Groundwater and Surface Storage

Additional storage throughout the state, specifically in the south-of-Delta export area, can capture water from the Delta during wet months and provide much needed water in drier periods when exports are most damaging to the Delta and also help local agencies comply with Sustainable Groundwater Management Act requirements. Storage projects can capture hundreds of thousands of acre-feet in storm water for later use during droughts. Groundwater storage alone could provide enough water for Los Angeles, Santa Clara, and Orange County to survive five consecutive years of drought.

  • More storage capacity, including natural storage in our upper watersheds, is a key part of the water portfolio. Storage examples like Los Vaqueros or San Luis Reservoir expansions, when combined with groundwater recharge and storage projects, can provide additional resiliency for the state’s water system in the face of climate change. The state’s permitting and review system should prioritize and streamline these projects.

Regional Self-Sufficiency

Though many communities must rely in part on water supplies from other areas of the state, local sources of water are safe, cost-effective, reliable, and support local jobs, local control and the local economy without taking financial risks that could make water unaffordable for environmental justice communities.

  • ​​Stormwater capture, water purification, desalination, reuse and recycling, conservation, groundwater cleanup, and conjunctive use are cost-effective methods for generating new sources of water.
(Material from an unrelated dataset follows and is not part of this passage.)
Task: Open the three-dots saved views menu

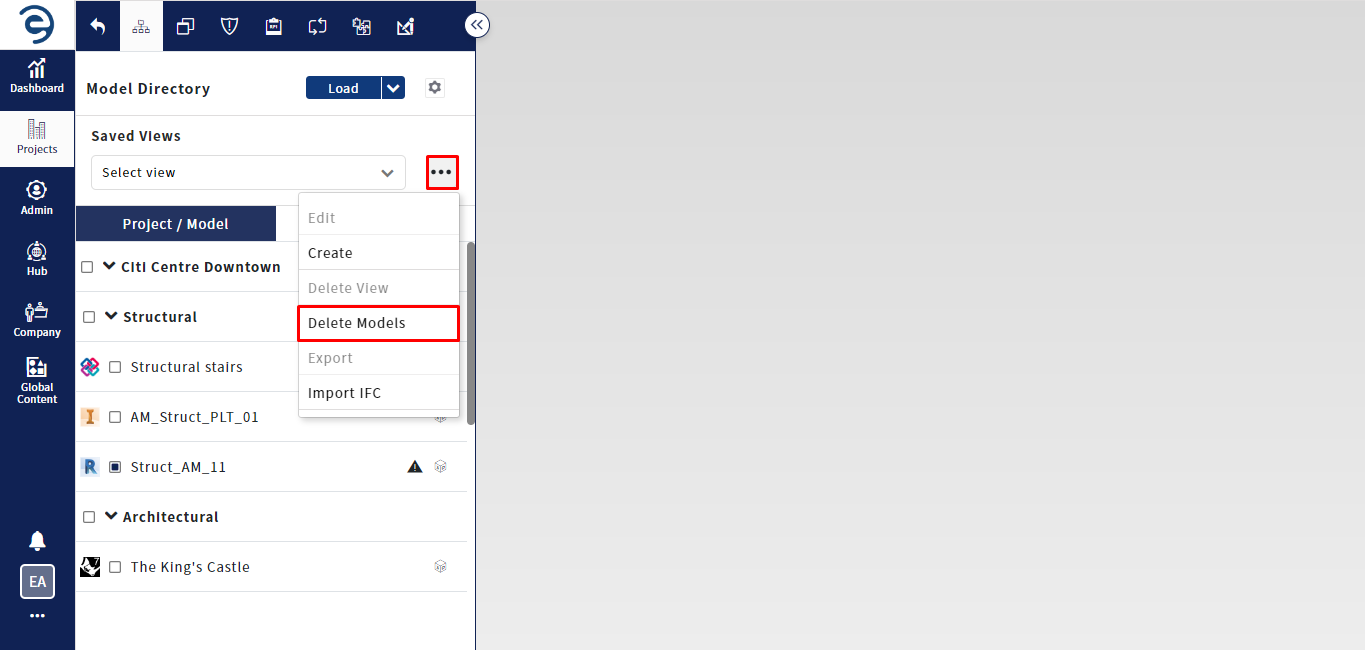Action: point(442,172)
There’s as much new water available from these water supply sources as is currently exported from the Delta.

Protecting a Healthy Delta Ecosystem

As the portfolio actions are implemented, the Delta ecosystem must be protected and restored by ensuring adequate water supply and quality, enhancing Delta fisheries, and managing/eradicating invasive species.
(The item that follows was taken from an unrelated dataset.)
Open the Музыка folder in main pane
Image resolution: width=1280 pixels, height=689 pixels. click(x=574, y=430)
  • ​Well-designed habitat restoration, combined with adequate flows, can benefit salmon and other species. Projects developed in collaboration with local communities that preserve working landscapes, use existing public lands, and incorporate Good Neighbor policies should be prioritized.​

What About Climate Resiliency and Seismic Activity?​​​​​​

Key findings from the Delta Stewardship Council’s Delta Adapts process indicate that flood risk in the Delta must be carefully managed, especially with possible changes in sea levels, precipitation, hydrology, and temperatures. Approximately 65 percent of the Delta’s population could be exposed to the 100-year flood by 2050. This puts a high concentration of Delta residents at risk including many socially vulnerable residents. Climate change will reduce Delta exports in all year types, with greater impacts in dry years. The existing water supply system does not provide enough storage to capture anticipated increases in runoff due to more variable precipitation.
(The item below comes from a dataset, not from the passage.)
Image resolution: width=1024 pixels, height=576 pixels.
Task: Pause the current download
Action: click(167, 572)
No earthquake, including the earthquakes of 1906, 1989, 2014 has damaged Delta levees. In fact, seismic risk to water delivery conveyance systems is much greater in the southern San Joaquin Valley and Southern California regions where major fault lines cross poorly maintained water delivery systems subject also to subsidence damage from groundwater over-pumping. Water export agencies have the resources in place to withstand the maximum possible supply interruption of six months from a major earthquake in the Delta, should one occur. Maintaining existing levees will further protect critical water supply infrastructure from both earthquake risks and climate change.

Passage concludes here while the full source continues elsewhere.